I have never been interested in Guilloche, but I have always wanted a WG long necklace.
I have no silver jewelries, so I cannot compare.
WG Guilloche is totally different from what I have anyway  

20motif+bracelet


----------



## xo.babydoll

Isabelle_ann said:


> How much is the tax on top?


It’s 12% in Vancouver and 13% in Toronto, as these are the only two cities with VCA stores…. So pretty hefty!


----------



## lucky7355

I ordered the bracelet. Can’t wait to see it in person. I imagine in white gold it will look like a hall of mirrors.


----------



## LouisV76

got the bracelet and the necklace today - early christmas gift ❤️


----------



## Bethc

My 20 motif & bracelet, with the HP too ❤️
And playing with stacking bracelets


----------



## stephbb9

Finally got my HP pendant plus the 20 motifs necklace and bracelet. So pretty! It shines so much! Pendant is being engraved and bracelet shortened.
I was at the Madison store at 2pm and almost everything was sold out! 
Only the pendant and ring were left.


----------



## nycmamaofone

stephbb9 said:


> Finally got my HP pendant plus the 20 motifs necklace and bracelet. So pretty! It shines so much! Pendant is being engraved and bracelet shortened.
> I was at the Madison store at 2pm and almost everything was sold out!
> Only the pendant and ring were left.
> View attachment 5644468
> 
> 
> View attachment 5644467


Please tell me they are going to restock. I have heard conflicting things about whether this line is permanent.


----------



## shannily

My SA confirmed it is a permanent collection.


----------



## waterlily112

nycmamaofone said:


> Please tell me they are going to restock. I have heard conflicting things about whether this line is permanent.

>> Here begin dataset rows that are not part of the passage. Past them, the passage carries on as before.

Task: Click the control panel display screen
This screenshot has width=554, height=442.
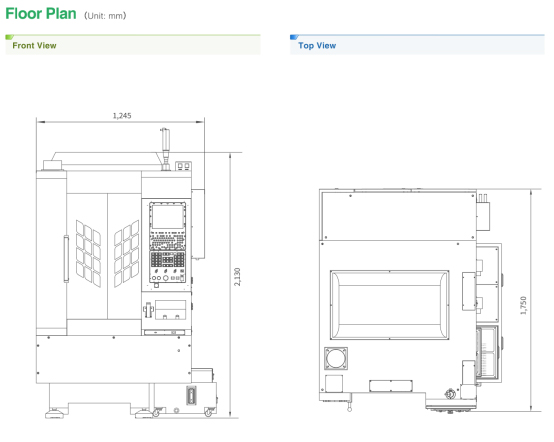Action: pyautogui.click(x=168, y=217)
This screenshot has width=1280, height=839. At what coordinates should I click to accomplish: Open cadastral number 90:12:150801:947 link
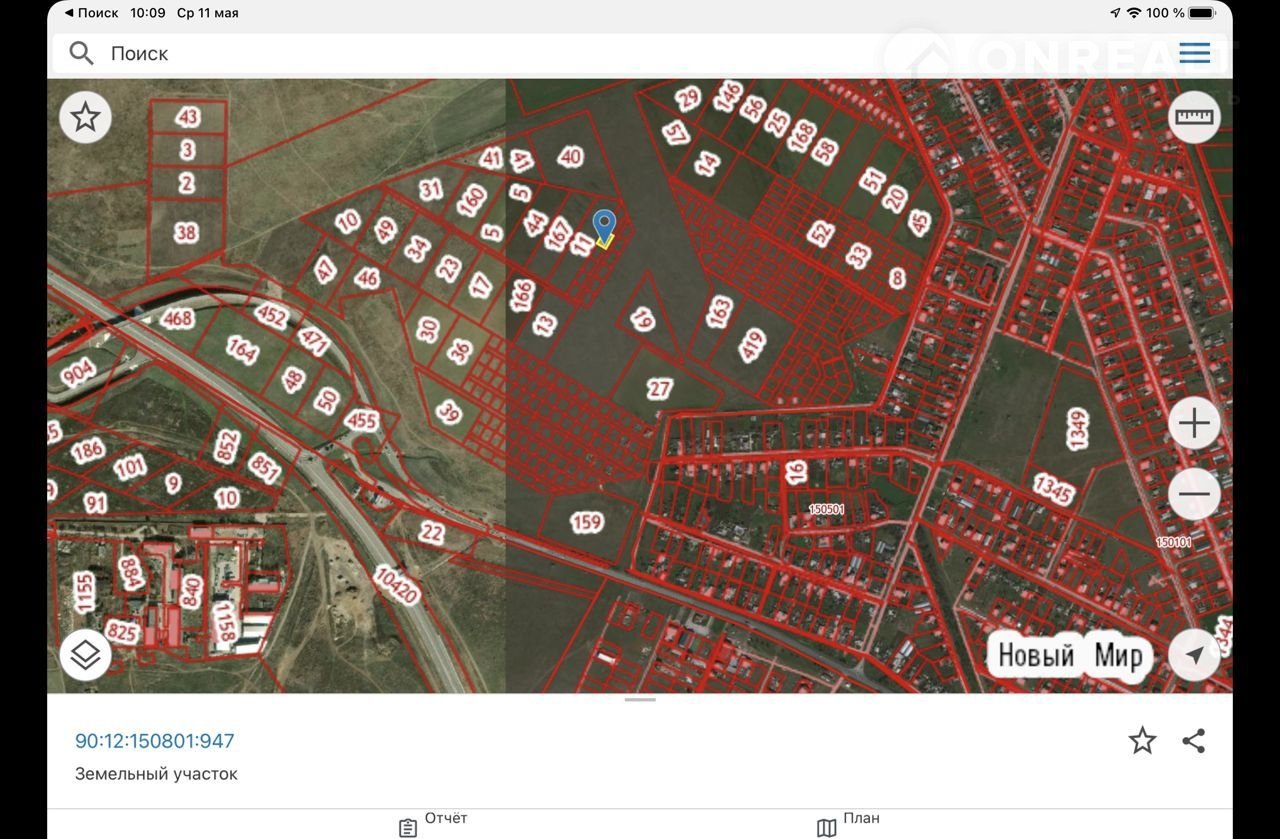point(155,741)
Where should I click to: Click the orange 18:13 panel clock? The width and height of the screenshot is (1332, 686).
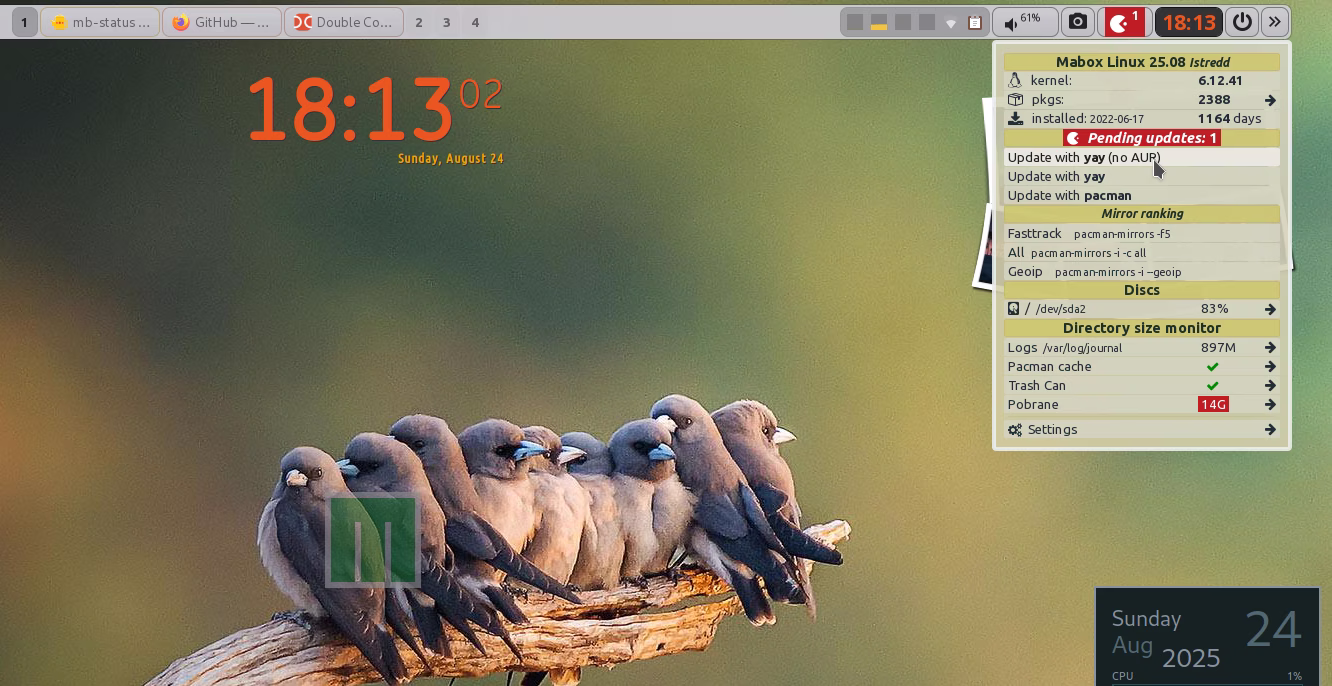1188,22
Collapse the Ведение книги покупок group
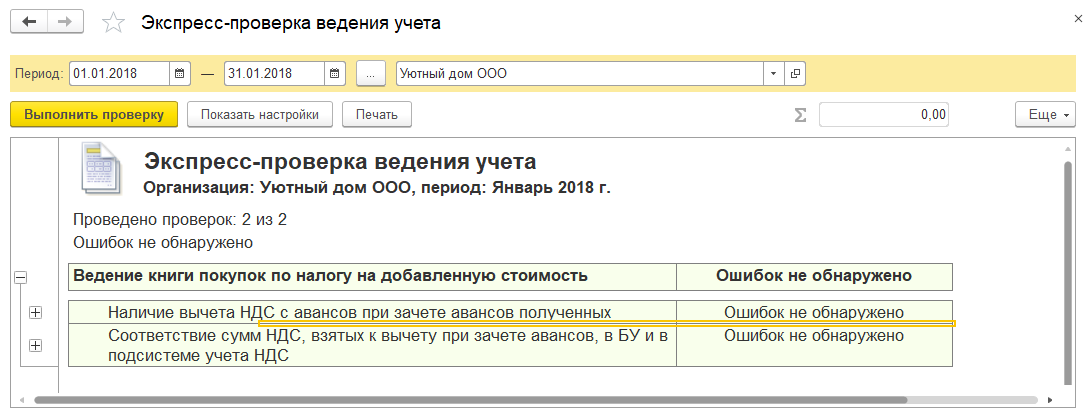 click(x=21, y=277)
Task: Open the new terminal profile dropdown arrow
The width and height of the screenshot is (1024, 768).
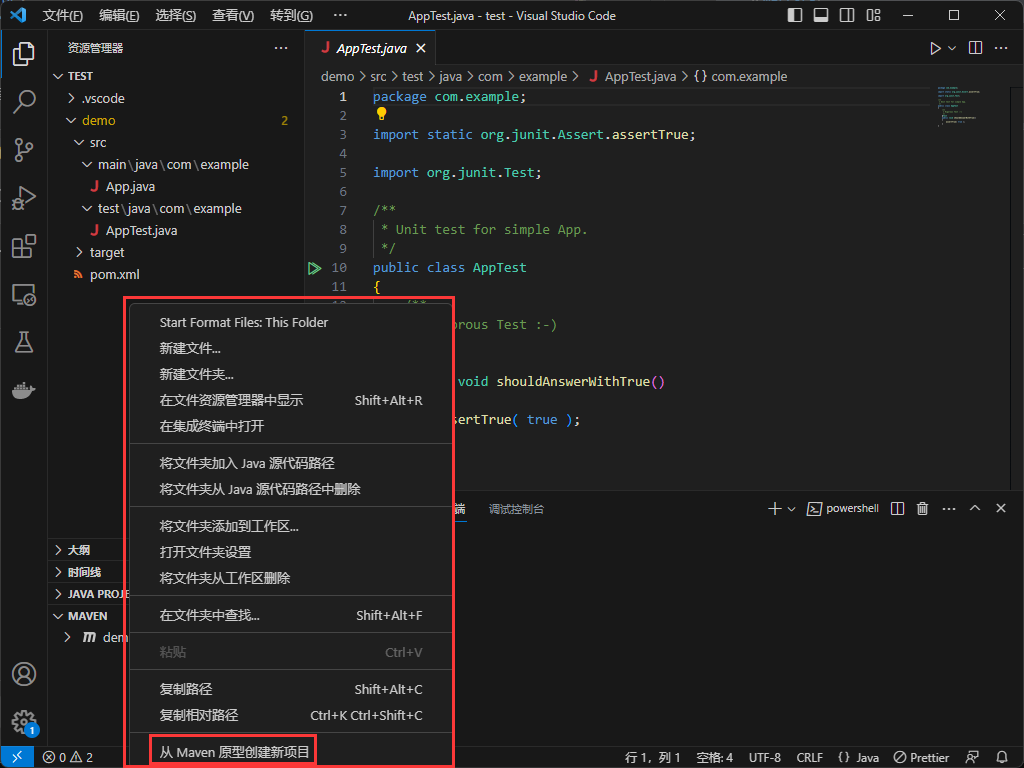Action: click(x=792, y=509)
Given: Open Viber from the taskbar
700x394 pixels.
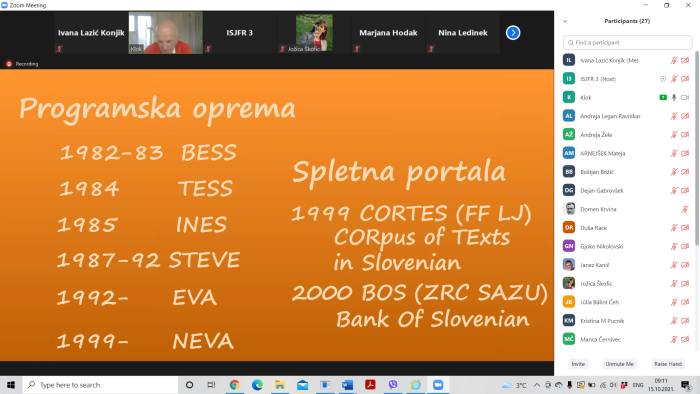Looking at the screenshot, I should coord(393,385).
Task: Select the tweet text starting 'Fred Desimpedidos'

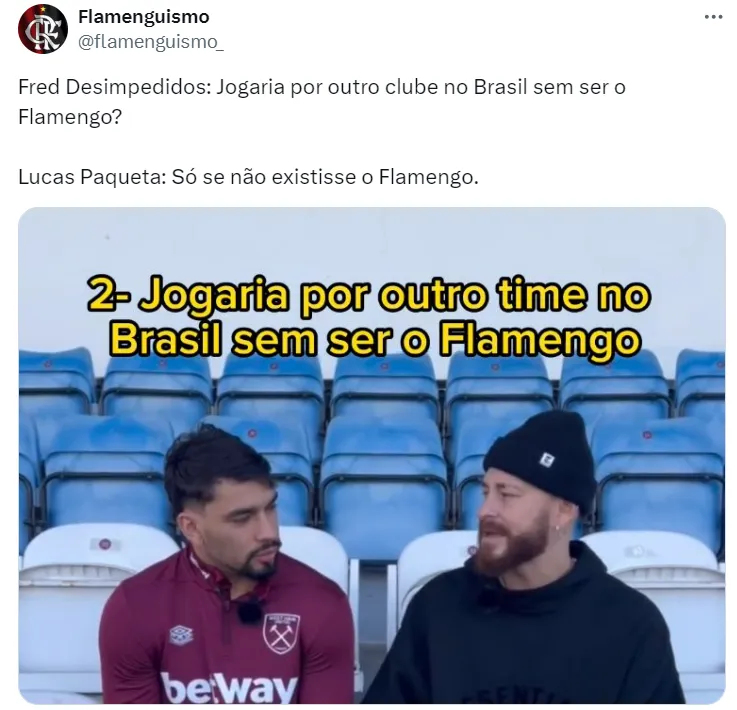Action: [x=322, y=102]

I've been told it's permanent. They're also available on the website right now if you don't want to wait.


----------



## misseLaNeous

allanrvj said:


> is it cheaper to buy VCA in Canada than in Europe?
> 
> That bracelet, for instance:
> 7650 CAD = 5634 EUR
> in Europe the same bracelet is 6450 EUR
> 
> 817 EUR difference


I think this is the correct comparison using 10% Canadian Tax and 10% VAT refund (though I hear its 11%) for simplicity sake:
Canada: $7650 +10% tax = CDN $8,415
Europe: €6450 - 10% VAT refund = €5805 x 1.35 (today's ForEx) = CDN $7836.75

(someone check my math - I can't count properly but I sure know how to spend it)


----------



## gagabag

stephbb9 said:


> Finally got my HP pendant plus the 20 motifs necklace and bracelet. So pretty! It shines so much! Pendant is being engraved and bracelet shortened.
> I was at the Madison store at 2pm and almost everything was sold out!
> Only the pendant and ring were left.
> View attachment 5644468
> 
> 
> View attachment 5644467


Oh my that is so tempting! 
I just got the bracelet even though I hardly wear one just to go with my HP2020. I still wish there is a 10 motif
Enjoy!


----------



## stephbb9

nycmamaofone said:


> Please tell me they are going to restock. I have heard conflicting things about whether this line is permanent.


Yes but it may take a little longer to get more in stores. You can preorder to get one and get refunded if you don’t like it.


----------



## dsrm

lucky7355 said:


> I ordered the bracelet. Can’t wait to see it in person. I imagine in white gold it will look like a hall of mirrors.


I got the earrings. I tried on the bracelet and it was stunning. I’m thinking of gett8n* the bracelet also to go with my onxy and pave bracelet


----------



## Isabelle_ann

I went to check it oit.Looks better in pictutes imo.I did not like it on me.
I ordered the YG one instead. They had only bracelets and waiting on the other stock.


----------



## Isabelle_ann

It made my skin look very yellow.


----------



## allanrvj

misseLaNeous said:


> I think this is the correct comparison using 10% Canadian Tax and 10% VAT refund (though I hear its 11%) for simplicity sake:
> Canada: $7650 +10% tax = CDN $8,415
> Europe: €6450 - 10% VAT refund = €5805 x 1.35 (today's ForEx) = CDN $7836.75
> 
> (someone check my math - I can't count properly but I sure know how to spend it)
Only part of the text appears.